Colin Guthrie gmane at colin.guthr.ie
Thu Jan 16 08:04:34 PST 2014


'Twas brillig, and Chris Murphy at 16/01/14 15:34 did gyre and gimble:
> 
> On Jan 16, 2014, at 8:25 AM, Kay Sievers <kay at vrfy.org> wrote:
> 
>> On Thu, Jan 16, 2014 at 4:19 PM, Lennart Poettering 
>> <lennart at poettering.net> wrote:
>>> On Thu, 16.01.14 16:14, Zbigniew Jędrzejewski-Szmek
>>> (zbyszek at in.waw.pl) wrote:
>>> 
>>>> 
>>>> On Thu, Jan 16, 2014 at 03:51:02PM +0100, Lennart Poettering
>>>> wrote:
>>>>> On Wed, 15.01.14 20:20, Zbigniew Jędrzejewski-Szmek
>>>>> (zbyszek at in.waw.pl) wrote:
>>>>> 
>>>>>> I was a bit surprised that for mount points the dependency 
>>>>>> Before=local-fs.target is only added when nofail is not
>>>>>> used. This seems to be a concious decision (added by
>>>>>> Lennart in 155da457, and then survived all the refactorings
>>>>>> by Tom and Thomas...). Do we still want this behaviour?
>>>>> 
>>>>> Well, "nofail" means that we shouldn't bother if the device
>>>>> doesn't show up at boot. Now, if we add "After=" for it
>>>>> there, then we will time-out on it (though not fail) if
>>>>> something else pulls it in.
>>>>> 
>>>>> I figure this is a question what nofail really should mean:
>>>>> "never wait for it, never fail for it" (which is the status
>>>>> quo), or just "usually don't wait, never fail for it" (which
>>>>> would be the change if we added After= in). I am tempted to
>>>>> say that the status quo is more likely what people would
>>>>> expect, no?
>>>> 
>>>> The problem is that with current boot speeds, "usually don't
>>>> wait" means that it shows up at some "upredictable" time. With
>>>> a bit of luck, users might be able to log in before such mount
>>>> points which are declared in /etc/fstab are mounted. I think
>>>> that's unexpected, because it goes againt the general rule that
>>>> things declared in /etc/fstab (w/o automount or noauto) are
>>>> mounted at boot.
>>> 
>>> I'd argue that "nofail" is precisely what the admin can use to
>>> *enable* this race. If it should be avoided to allow the user to
>>> log in before the device has shown up and is hooked in the admin
>>> should not have used "nofail"...
>>> 
>>>> I'd prefer to keep things orthogonal. This feels like an
>>>> "optimization" that it user visible. We should rather encourage
>>>> people to use automounts if the don't want to wait for the
>>>> mountpoint to come up.
>>> 
>>> I am pretty sure people would be annoyed by this change of
>>> behaviour, simply because every boot would still delay for 90s if
>>> the device is not plugged in.

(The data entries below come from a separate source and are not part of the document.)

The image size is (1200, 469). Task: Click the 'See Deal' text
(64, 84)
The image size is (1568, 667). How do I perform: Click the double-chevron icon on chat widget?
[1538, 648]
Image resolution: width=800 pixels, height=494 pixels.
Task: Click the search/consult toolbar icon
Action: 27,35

I have the suspicion that people
>>> would really assume that using "nofail" would make their system
>>> boot-up cleanly, without delays if the file system cannot be
>>> found -- and that expection is something we'd not fulfill?
>> 
>> man mount 8: nofail -- Do not report errors for this device if it
>> does not exist.
>> 
>> Right, we cannot really re-define this. It's use is established
>> since years. Used for things like isci, which is often not
>> available at bootup.
> 
> 
> Although with faster boot times, a device in fstab not existing is
> probably increasingly common. What about splitting the scheduling of
> .mount jobs such that /sysroot happens early, and everything else
> listed in fstab happens much later, to give the underlying device
> every opportunity to appear before the attempt?

Primarily because special casing things is evil.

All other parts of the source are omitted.